Colorado’s economic luminaries will gather Monday in Denver for the annual Colorado Business Economic Outlook, which will focus on issues such as the supply chain, entrepreneurship and real estate.
Erick Mueller, executive director of the Deming Center for Entrepreneurship, will offer information about the economic drivers impacting the startup and entrepreneurial ecosystem.
Specific focuses will include ways Colorado “as a state can support companies that want to grow in scale” and the differing needs between business owners in rural regions versus those in urban areas, Mueller said.
“It should be a great session on Monday and we’re really excited to share some really interesting insights,” he said Thursday during a preview of the event.
University of Colorado faculty member Gregg Macaluso will speak on a topic that’s dominated headlines for months: the supply-chain crunch.
His presentation will touch on potential causes of the problem such as disparate supply-chain partners across the globe, logistics restraints exaggerated by COVID-19, unexpected demand spikes, and unpredictable events such as the Suez Canal blockage.
Just when will the supply-chain crisis end?
“There are as many opinions on that as there are people who work in the supply chain,” Macaluso said.

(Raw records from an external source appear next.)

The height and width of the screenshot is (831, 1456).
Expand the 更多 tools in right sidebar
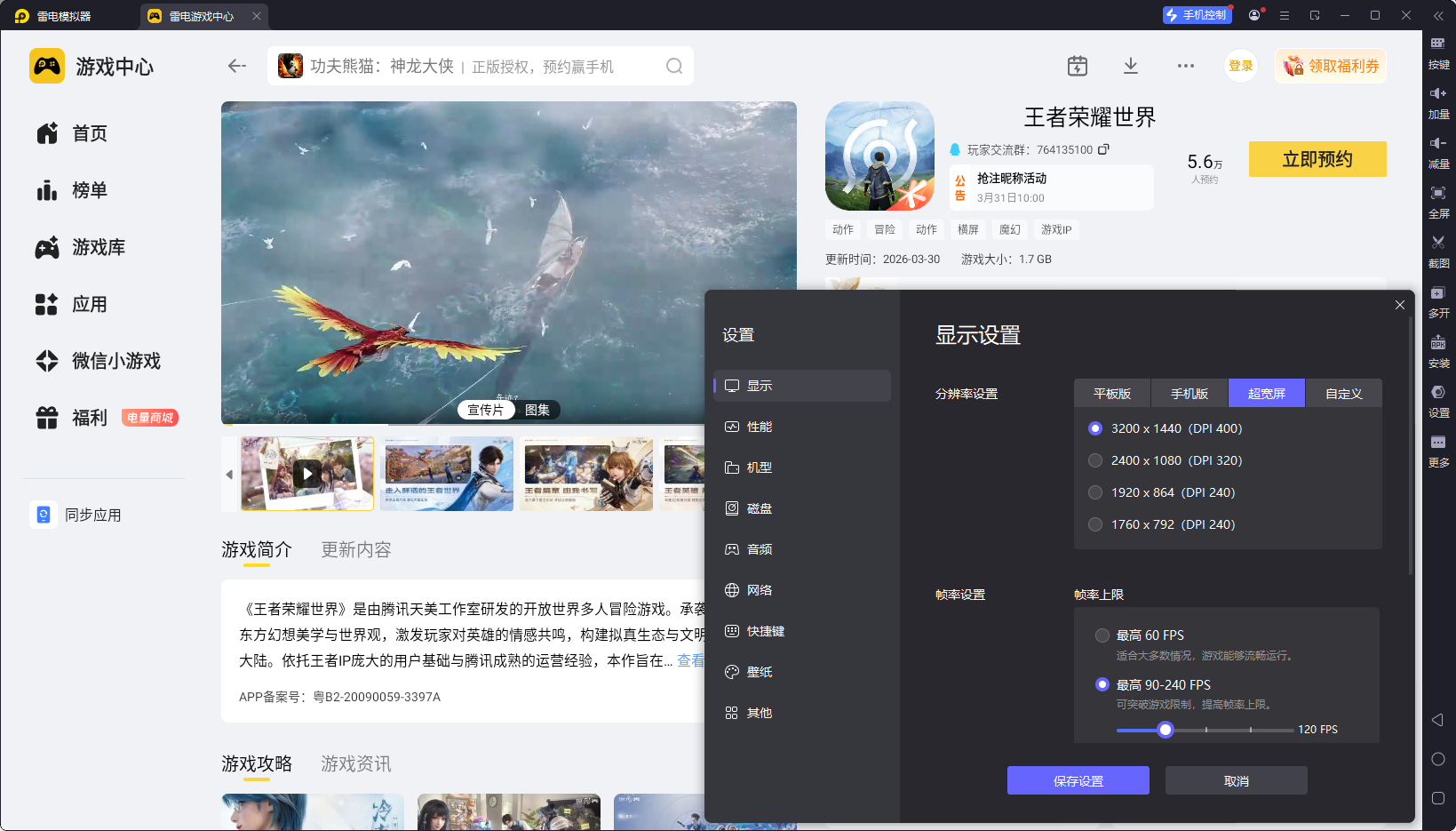(x=1437, y=443)
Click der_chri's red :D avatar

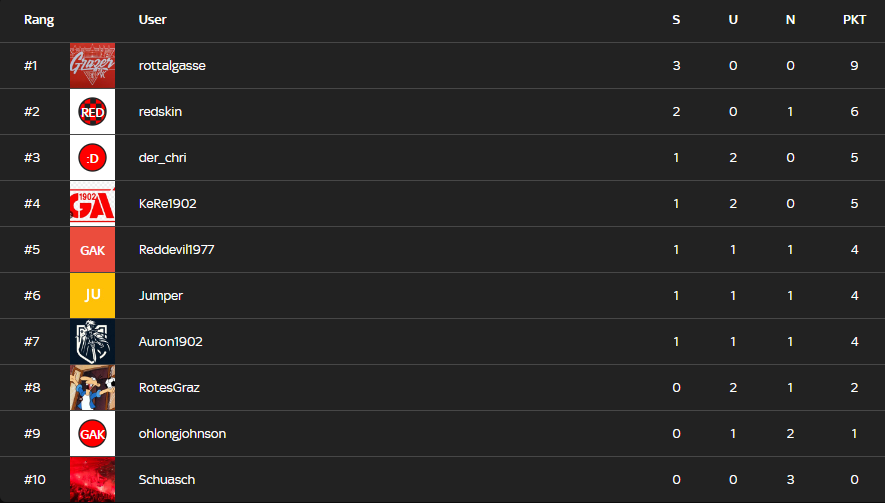click(92, 158)
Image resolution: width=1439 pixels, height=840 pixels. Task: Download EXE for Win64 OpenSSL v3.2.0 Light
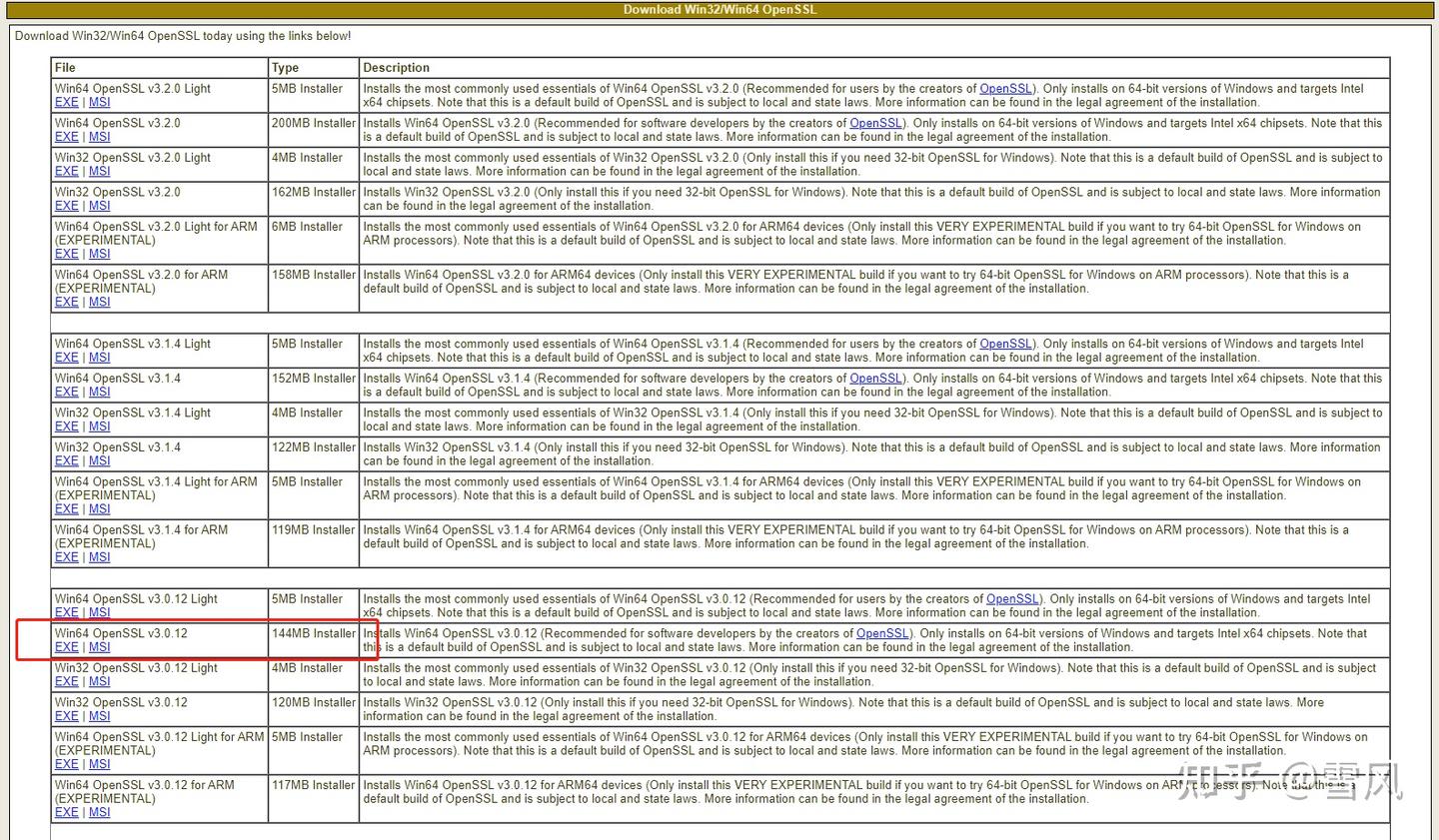point(66,103)
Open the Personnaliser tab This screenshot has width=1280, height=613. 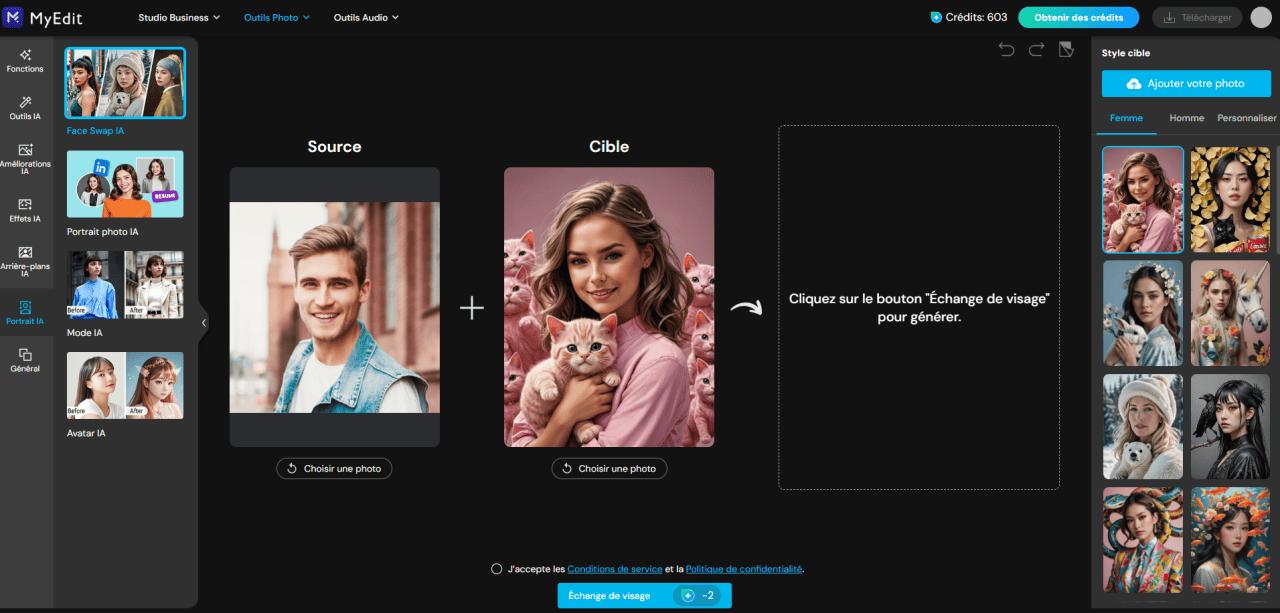click(1246, 117)
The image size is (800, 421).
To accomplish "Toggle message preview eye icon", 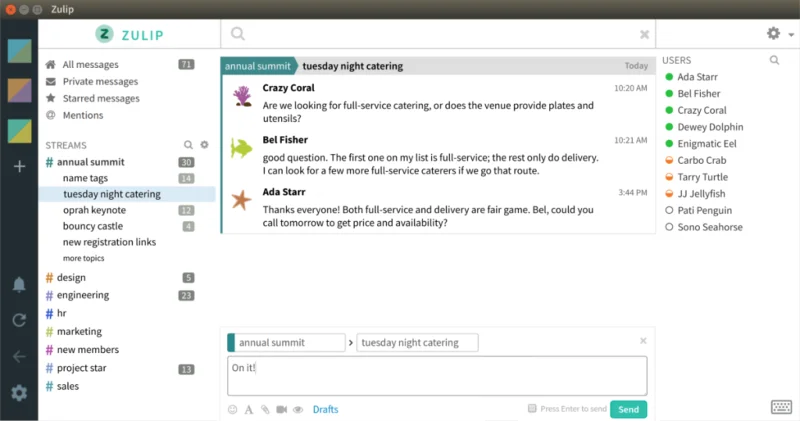I will click(298, 409).
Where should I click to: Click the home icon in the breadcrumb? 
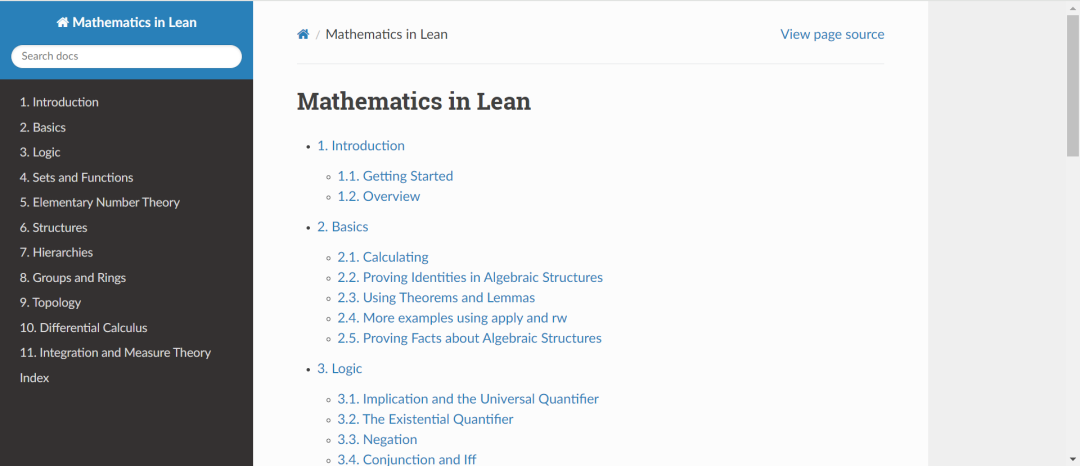[x=303, y=34]
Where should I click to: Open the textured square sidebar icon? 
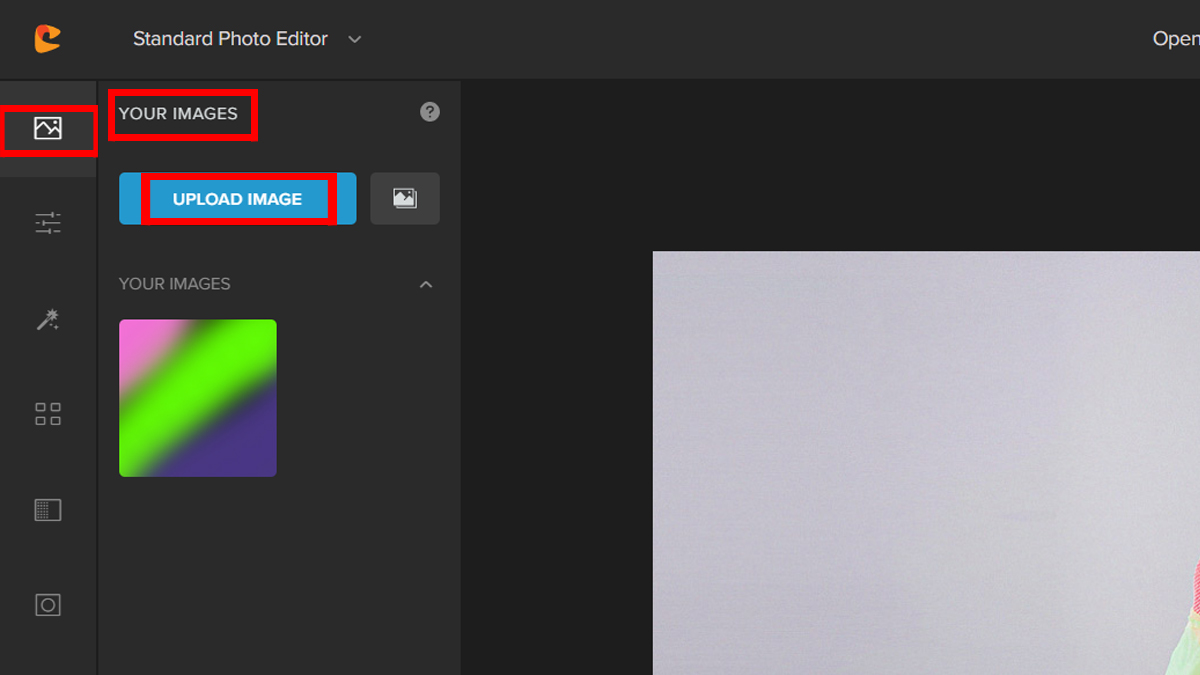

Mike Kercheval, executive director of the CU Real Estate Center, will touch on an issue that’s top of mind for both business owners and the general public alike: real estate.
Colorado is experiencing a “hot residential market, but an even hotter industrial and warehouse market,” in part due to supply-chain issues and increased popularity of e-commerce, said Brian Lewandowski, executive director of the research division at CU Boulder’s Leeds School of Business.
To round out Monday’s symposium, Lewandowski and Rich Wobbekind, associate dean and senior economist at the CU Boulder Leeds School of Business, will provide a comprehensive outlook of Colorado’s economy looking ahead to 2022.